==== Records for processing ====

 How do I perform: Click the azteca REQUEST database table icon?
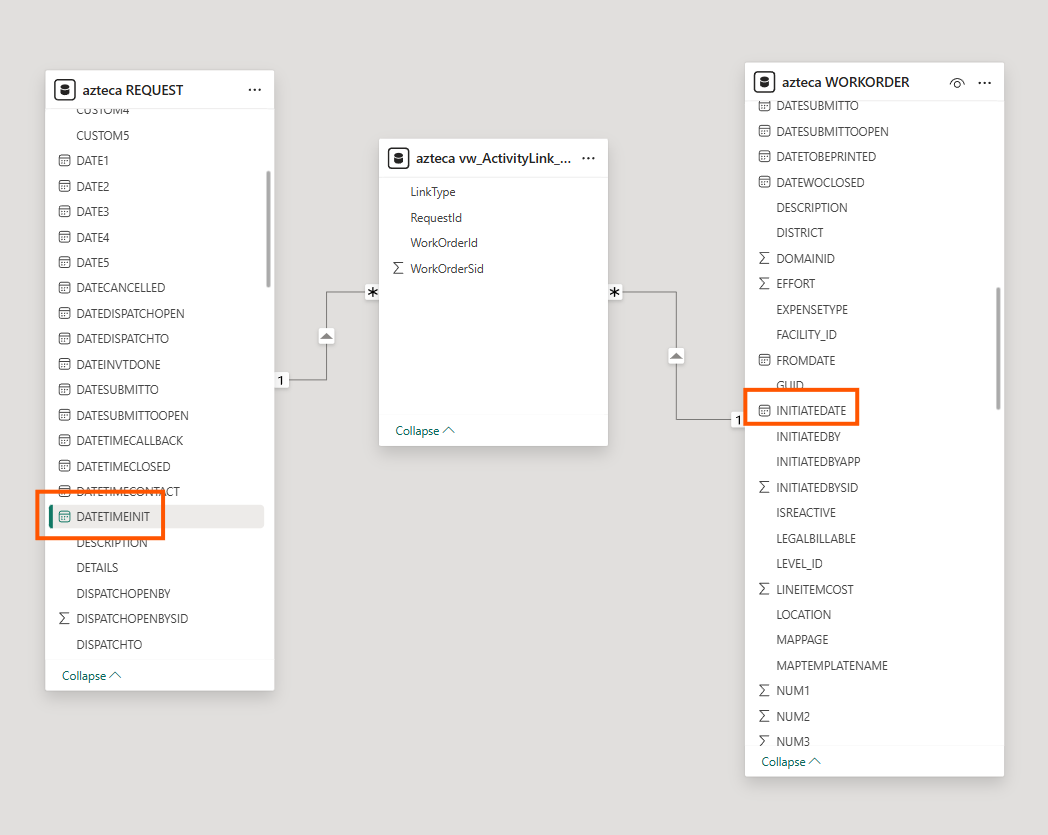pos(65,90)
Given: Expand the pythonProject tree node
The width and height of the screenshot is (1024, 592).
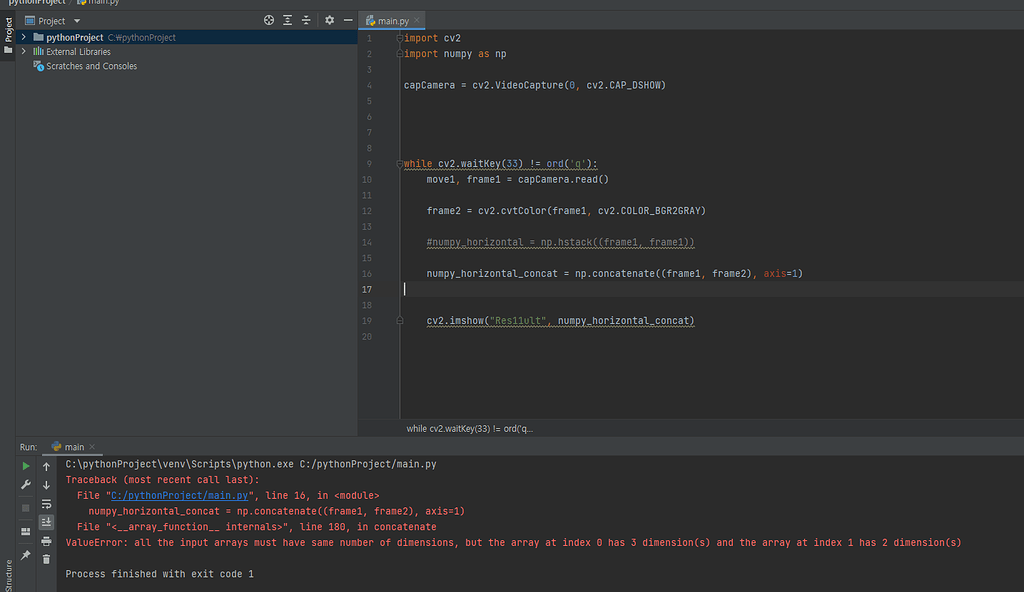Looking at the screenshot, I should [23, 37].
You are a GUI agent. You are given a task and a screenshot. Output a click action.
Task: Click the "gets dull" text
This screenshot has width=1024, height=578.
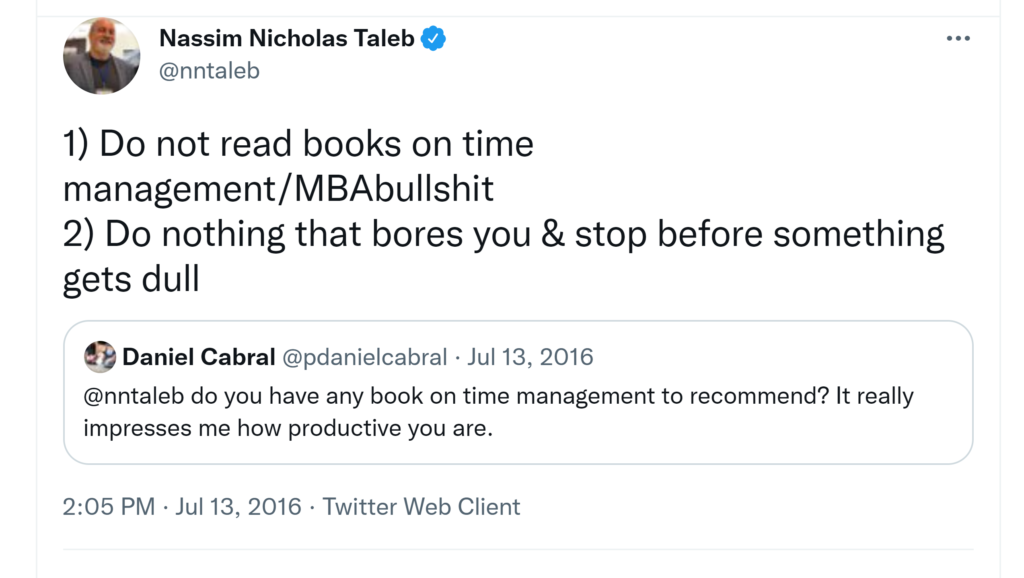(131, 279)
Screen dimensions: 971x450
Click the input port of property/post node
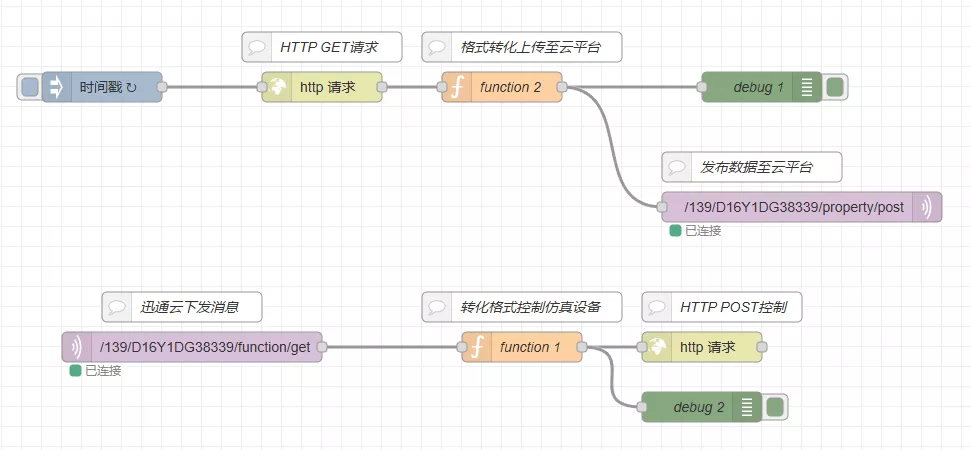click(x=662, y=207)
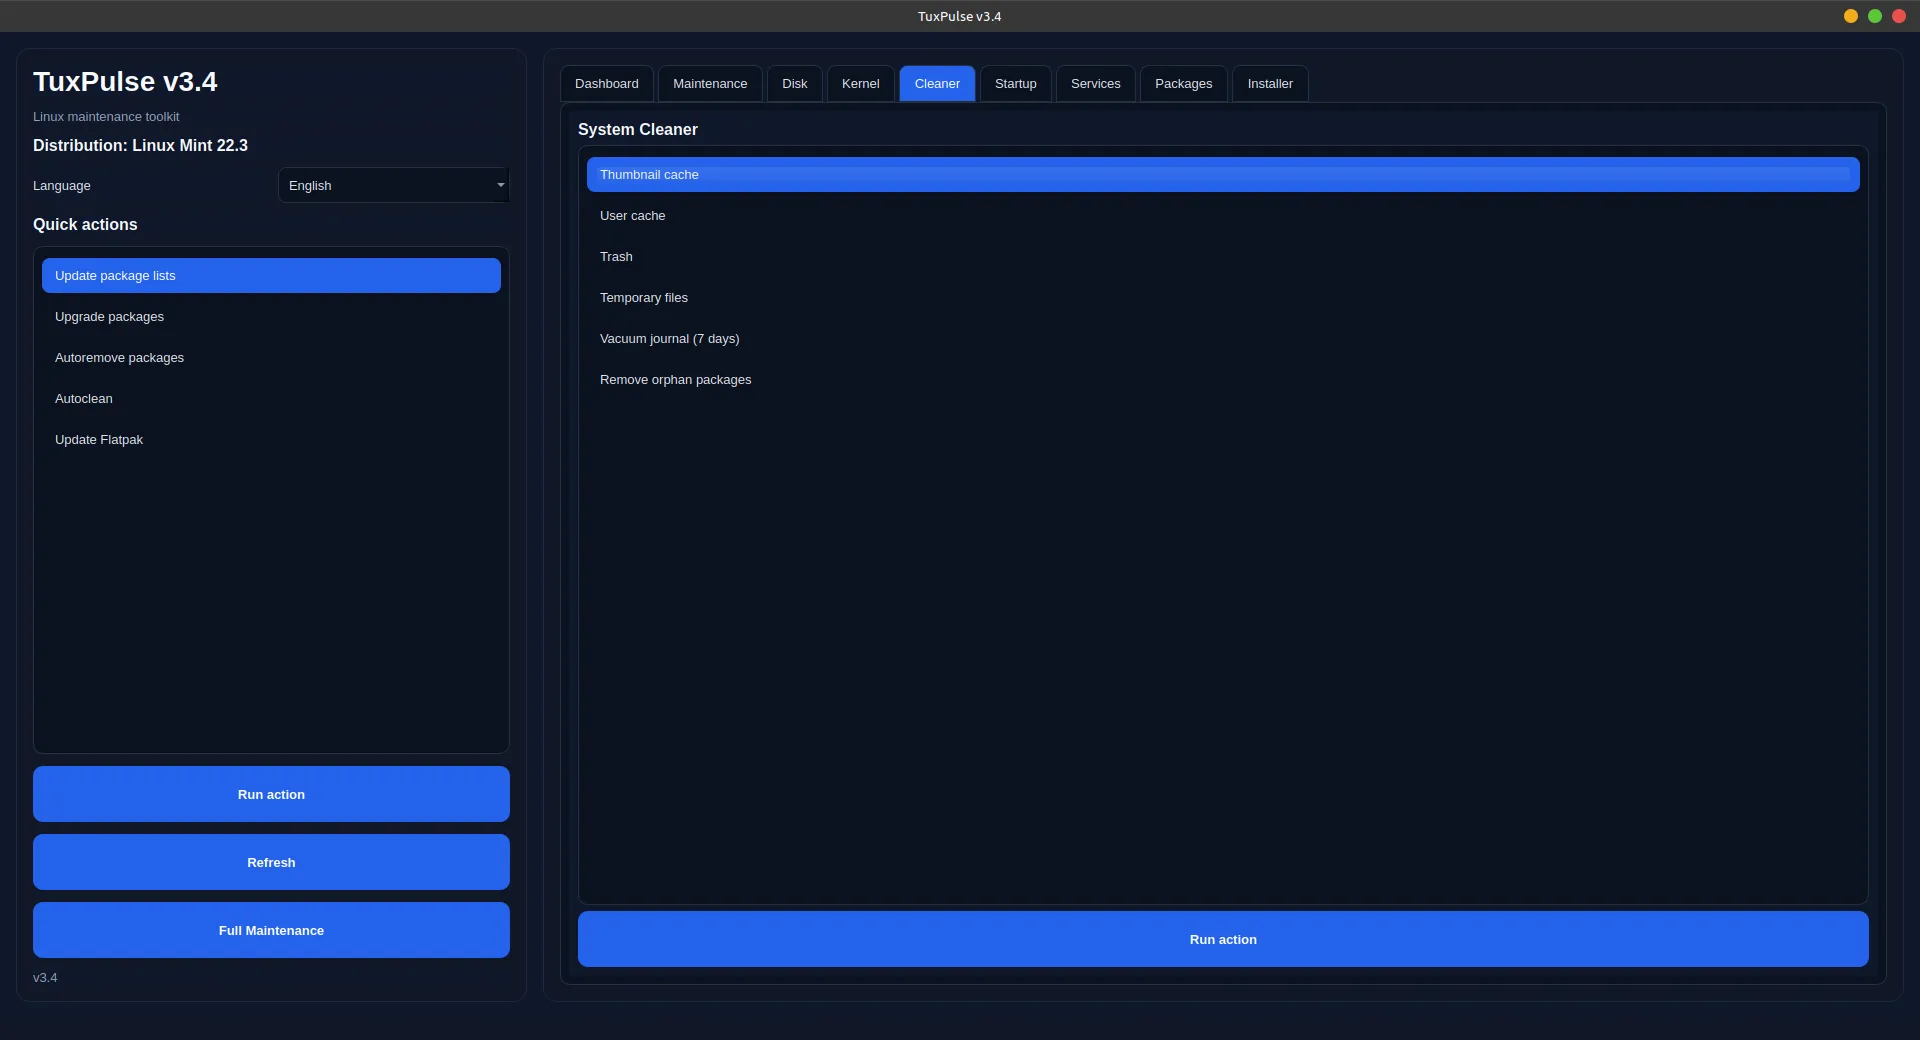Image resolution: width=1920 pixels, height=1040 pixels.
Task: Click the Full Maintenance button
Action: click(x=271, y=930)
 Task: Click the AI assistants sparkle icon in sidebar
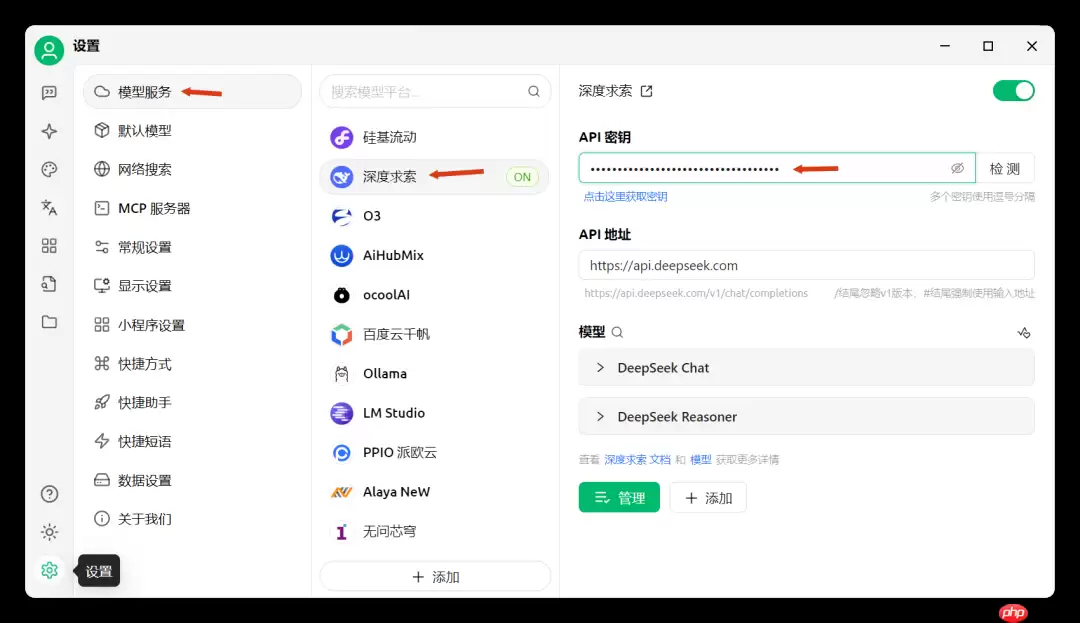[49, 130]
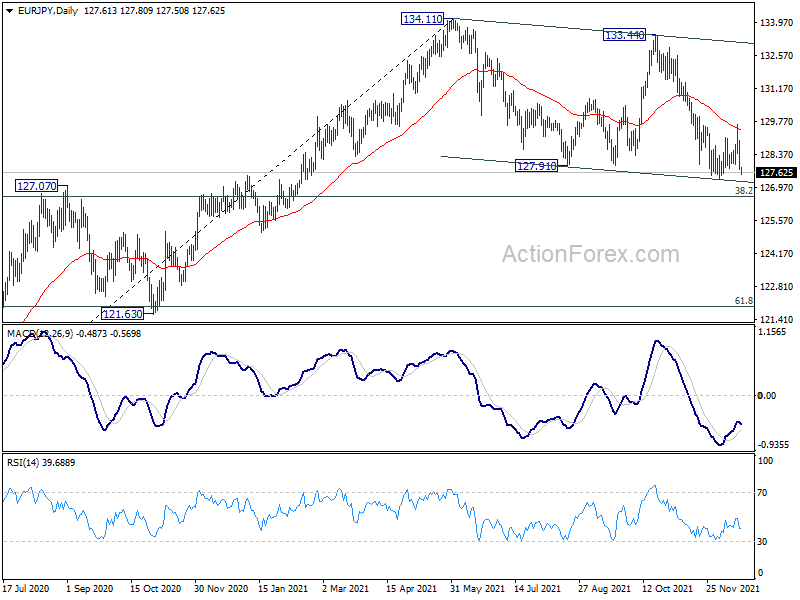
Task: Click the 38.2 Fibonacci level label
Action: point(743,190)
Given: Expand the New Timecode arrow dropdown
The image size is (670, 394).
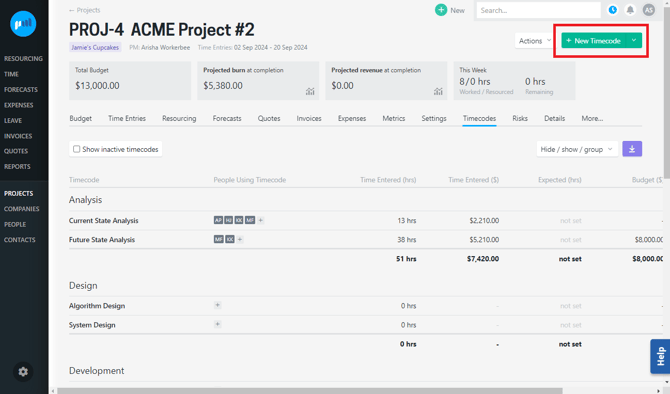Looking at the screenshot, I should point(634,41).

====

■ **Problem requirements**:
Pictures don't belong in the copy. Transcribe every record exactly as it appears.

■ **Answer to the exercise**:
 How do I perform: Click the azteca REQUEST database table icon?
pos(65,90)
Given: Expand the pythonProject tree node
The width and height of the screenshot is (1024, 592).
Looking at the screenshot, I should [23, 37].
You are a GUI agent. You are given a task and a screenshot. Output a click action.
Task: Click the "gets dull" text
This screenshot has width=1024, height=578.
(131, 279)
Screen dimensions: 971x450
Click the input port of property/post node
click(x=662, y=207)
Image resolution: width=1920 pixels, height=1040 pixels.
Task: Click the Full Maintenance button
Action: click(x=271, y=930)
 Task: Click the AI assistants sparkle icon in sidebar
[49, 130]
Task: Click the 38.2 Fibonacci level label
Action: point(743,190)
Given: Expand the New Timecode arrow dropdown
The image size is (670, 394).
Looking at the screenshot, I should point(634,41).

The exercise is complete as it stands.